In the methodology, AllSides noted that sites like ABC, Buzzfeed, CBS, CNN, NBC, NPR, Politico, Time, The Washington Post, The New York Times, The New Yorker, and Huffington Post were heavily favored, while sites like Breitbart, The Blaze, The Daily Caller, Fox News, and the National Review were almost always below the fold. Even some of the news considered to be in the center wasn’t necessarily neutral, as the study included NPR, Bloomberg, Al Jazeera, and BBC.

91% of the 123 measurements “indicated at least some preference for news media with a left bias over sources with a right bias.” It went even further: apparently 80 percent of the 123 measurements preferred left-wing news over news from a center source.

First: Note how Weaver conflated "liberal," "left-leaning" and "the left," as if they all mean the same thing. Second, any "report" that buys into the MRC's ideological idea that any news outlet that is not blatantly conservative must be on "the left" is suspect. And this one certainly is.
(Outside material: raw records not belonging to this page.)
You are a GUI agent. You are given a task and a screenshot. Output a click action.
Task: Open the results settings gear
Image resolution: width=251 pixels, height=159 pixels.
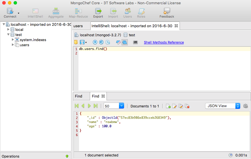tap(246, 106)
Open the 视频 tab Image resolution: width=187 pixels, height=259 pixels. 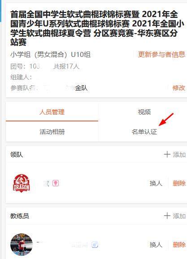[x=144, y=112]
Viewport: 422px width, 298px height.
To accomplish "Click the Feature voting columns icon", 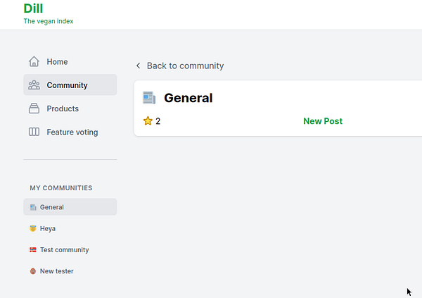I will point(34,132).
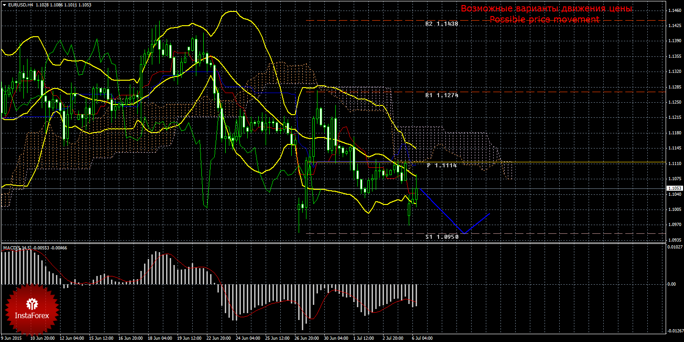Click the 6 Jul 04:00 time label
The height and width of the screenshot is (342, 684).
click(422, 338)
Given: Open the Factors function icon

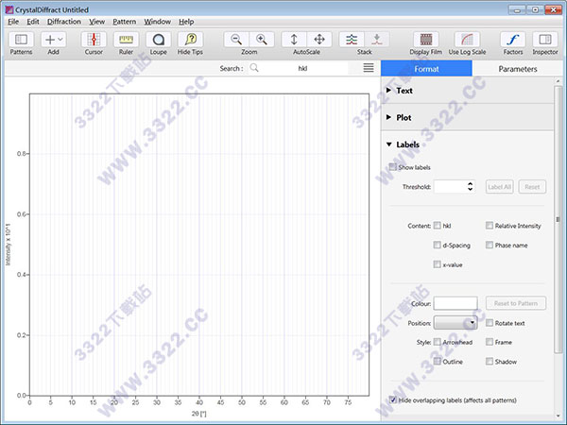Looking at the screenshot, I should pos(512,40).
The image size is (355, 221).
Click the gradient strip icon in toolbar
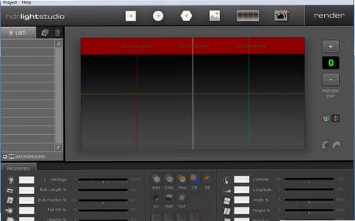[x=248, y=16]
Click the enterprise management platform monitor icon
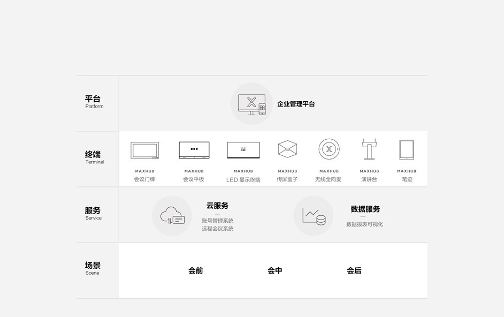The image size is (504, 317). [251, 104]
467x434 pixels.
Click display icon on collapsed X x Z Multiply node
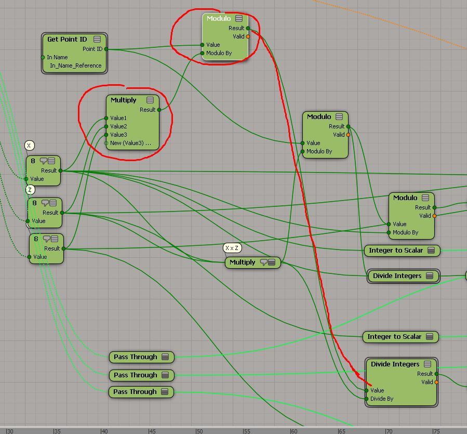pyautogui.click(x=272, y=262)
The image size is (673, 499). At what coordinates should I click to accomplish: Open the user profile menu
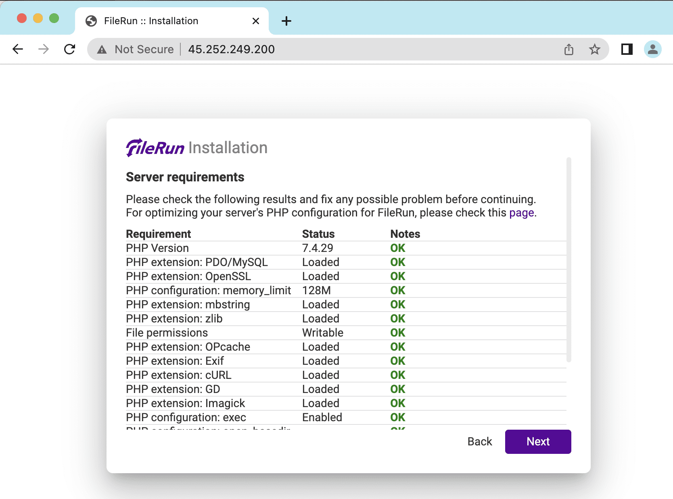tap(652, 49)
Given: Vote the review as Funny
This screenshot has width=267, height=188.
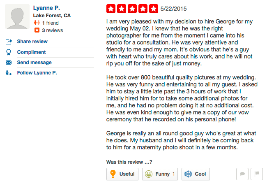Looking at the screenshot, I should click(x=160, y=174).
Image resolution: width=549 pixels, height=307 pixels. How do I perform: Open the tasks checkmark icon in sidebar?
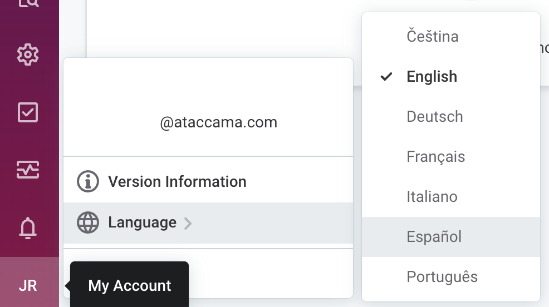pyautogui.click(x=28, y=112)
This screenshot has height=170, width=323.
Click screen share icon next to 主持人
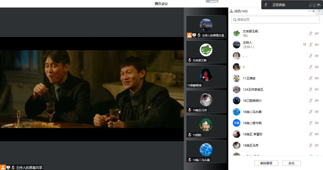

AllSides claims to be about eliminating "filter bubbles" so people "can better understand the world — and each other." But its media bias rating system questionable. It states that it uses "patented media bias detection and display technology," but it also incorporates public opinion as well. That's problematic in an age when organizations like the MRC spend millions of dollars a year to perpetuate the notion of "liberal bias" in the media and the president denounces anyone who fails to report on him less than positively as "fake news" and "enemies of the people." That sort of propaganda can't help but skew the results.

AllSides' report, like Weaver, occasionally differentiates between "lean left" and "hard left" but more often not just uses "left," as if there was no difference between the New York Times and Mother Jones. The report apparently did not rate the alleged bias of individual articles highlighted in Google News, just that of the outlet.

AllSides also clearly buys into the right-wing idea that because most journalists are liberal, news outlets are therefore liberal:

There are far more news sources on the left than on the right, and it is well documented that individual journalists (that the Google algorithm might automatically recognize as more credible, and therefore their clicks and linking behavior would have greater-than-average influence on Google’s relevancy score) are much more likely to have views on the left, to the left of the average American. This would likely skew search results toward the left.

Considering the fact that online news consumers tend to be younger and lean farther left than the rest of America, that would also likely skew search results toward the left.

AllSides, like the conservative anti-media activists at the MRC, ignore the idea that liberal journalists working for a mainstream media outlet do generally endeavor to be fair and balanced in their reporting, while conservative journalists working for conservative outlets feel no such constraint.

This report seems to have swallowed whole much of the MRC's guiding anti-media philosophy. No wonder Weaver liked it.